REPUBLIKA.CO.ID, JAKARTA -- Dewan Perwakilan Rakyat (DPR) RI dan Pemerintah sepakat mengubah pembahasan Rancangan Rancangan Undang-undang (RUU) Haluan Ideologi Pancasila (HIP) menjadi RUU Badan Pembinaan Ideologi Pancasila (BPIP). Kendati demikian, masyarakat diharapkan untuk tidak lengah dan tetap mengkritisi RUU yang memunculkan kegaduhan di tengah pandemi Covid-19.
“Kita semua harus terus kawal dan kritisi. Pertanyaan awal yang perlu kita ajukan adalah apakah perlu badan seperti BPIP diatur khusus dalam sebuah undang-undang? Jika hanya soal tupoksi bukannya sudah diatur dalam perpres (Perpres No.7/2018 tentang BPIP)?” ujar Fahira dalam keterangan tertulisnya, Senin (20/7).
Menurut Fahira, pembahasan sebuah UU selain memerlukan energi dan waktu yang panjang juga menghabiskan anggaran. Itulah kenapa parameter utama lahirnya dan pembahasan sebuah RUU adalah sejauh mana RUU tersebut dibutuhkan oleh rakyat.
Kata Fahira, jika sebuah persoalan, isu, ataupun pengaturan sebuah badan lembaga negara tidak langsung menyentuh hajat hidup orang banyak, maka payung hukumnya cukup peraturan di bawah undang-undang.

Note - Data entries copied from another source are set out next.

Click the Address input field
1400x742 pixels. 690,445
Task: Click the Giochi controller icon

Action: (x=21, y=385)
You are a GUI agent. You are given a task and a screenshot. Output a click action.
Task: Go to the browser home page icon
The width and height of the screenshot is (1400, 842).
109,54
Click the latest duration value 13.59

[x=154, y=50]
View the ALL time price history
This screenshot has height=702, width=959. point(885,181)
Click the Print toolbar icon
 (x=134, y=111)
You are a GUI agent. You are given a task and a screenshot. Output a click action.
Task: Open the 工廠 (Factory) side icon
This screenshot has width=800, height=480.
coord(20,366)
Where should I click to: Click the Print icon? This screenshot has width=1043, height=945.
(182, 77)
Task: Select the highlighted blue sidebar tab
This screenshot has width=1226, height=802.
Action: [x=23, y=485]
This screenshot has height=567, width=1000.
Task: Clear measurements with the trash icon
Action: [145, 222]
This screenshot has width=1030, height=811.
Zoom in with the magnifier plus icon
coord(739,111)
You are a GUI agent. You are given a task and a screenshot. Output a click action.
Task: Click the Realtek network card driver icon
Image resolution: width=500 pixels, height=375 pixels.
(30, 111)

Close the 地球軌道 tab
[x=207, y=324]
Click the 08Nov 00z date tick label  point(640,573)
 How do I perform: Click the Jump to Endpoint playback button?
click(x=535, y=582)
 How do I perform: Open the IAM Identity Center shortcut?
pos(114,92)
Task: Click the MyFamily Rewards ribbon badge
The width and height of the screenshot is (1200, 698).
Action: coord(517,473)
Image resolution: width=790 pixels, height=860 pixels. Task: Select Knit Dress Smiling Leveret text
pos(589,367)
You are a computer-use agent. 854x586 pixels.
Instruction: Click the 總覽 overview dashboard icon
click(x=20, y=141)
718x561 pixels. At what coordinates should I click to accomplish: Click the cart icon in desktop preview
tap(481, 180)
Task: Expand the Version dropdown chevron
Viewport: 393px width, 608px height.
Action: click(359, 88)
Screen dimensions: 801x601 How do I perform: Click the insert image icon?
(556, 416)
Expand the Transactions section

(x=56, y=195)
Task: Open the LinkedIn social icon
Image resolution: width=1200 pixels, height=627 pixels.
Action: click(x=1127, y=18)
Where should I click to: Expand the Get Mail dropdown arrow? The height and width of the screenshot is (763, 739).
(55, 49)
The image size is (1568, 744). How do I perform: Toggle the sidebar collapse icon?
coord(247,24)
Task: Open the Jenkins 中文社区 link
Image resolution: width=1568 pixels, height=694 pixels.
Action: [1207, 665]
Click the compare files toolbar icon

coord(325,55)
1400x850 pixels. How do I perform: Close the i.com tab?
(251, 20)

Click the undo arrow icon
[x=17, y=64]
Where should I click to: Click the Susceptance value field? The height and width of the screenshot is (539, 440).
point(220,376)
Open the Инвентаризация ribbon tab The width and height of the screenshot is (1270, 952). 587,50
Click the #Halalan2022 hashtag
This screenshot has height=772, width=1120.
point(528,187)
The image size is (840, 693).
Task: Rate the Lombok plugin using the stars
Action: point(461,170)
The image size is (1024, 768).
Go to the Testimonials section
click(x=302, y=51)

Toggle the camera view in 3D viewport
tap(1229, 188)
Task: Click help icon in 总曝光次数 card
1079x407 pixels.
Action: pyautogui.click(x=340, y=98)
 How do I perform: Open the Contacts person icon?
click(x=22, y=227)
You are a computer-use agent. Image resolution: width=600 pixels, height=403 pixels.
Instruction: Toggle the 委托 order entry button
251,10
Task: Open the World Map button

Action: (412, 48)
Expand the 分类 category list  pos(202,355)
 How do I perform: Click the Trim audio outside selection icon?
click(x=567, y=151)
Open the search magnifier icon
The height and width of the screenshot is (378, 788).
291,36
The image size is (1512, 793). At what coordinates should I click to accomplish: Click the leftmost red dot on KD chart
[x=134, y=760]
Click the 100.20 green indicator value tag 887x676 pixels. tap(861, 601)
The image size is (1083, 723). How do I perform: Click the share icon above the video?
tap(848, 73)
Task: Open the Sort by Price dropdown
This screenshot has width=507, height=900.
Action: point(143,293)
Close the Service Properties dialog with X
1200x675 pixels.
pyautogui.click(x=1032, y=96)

"Makanya, harus dikonkretkan dulu sejauh mana strategisnya BPIP terhadap hajat hidup orang banyak sehingga dia harus diatur dalam sebuah UU. Sejauh mana urgensi lembaga ini sama atau setara dengan KPK atau MK yang memang dipayungi UU Khusus," ucap senator DKI Jakarta.
Dikatakan Fahira, jika publik tidak mendapatkan penjelasan yang rasional dan konkret, maka penolakan pasti akan terjadi lagi. Kemudian jika pun nanti RUU BPIP ini tetap akan dibahas, maka hal yang harus dikedepankan Pemerintah dan DPR RI adalah keterbukaan dalam proses pembahasannya.
Dari keterbukaan dan partisipasi publik ini, maka akan diketahui apakah lembaga BPIP memang harus diatur dalam sebuah UU khusus. Atau cukup hanya diatur oleh peraturan lain di bawah UU.
“Beri ruang seluas-luasnya kepada publik untuk mengkritisi RUU ini. Biar terjadi diskursus yang sehat dalam wacana publik. Dari sini kita bisa tahu layak tidak RUU ini masuk dalam prolegnas dan dibahas di parlemen,” ucap Wakil Ketua Badan Pengkajian Majelis Permusyawaratan Rakyat (BP MPR) RI tersebut.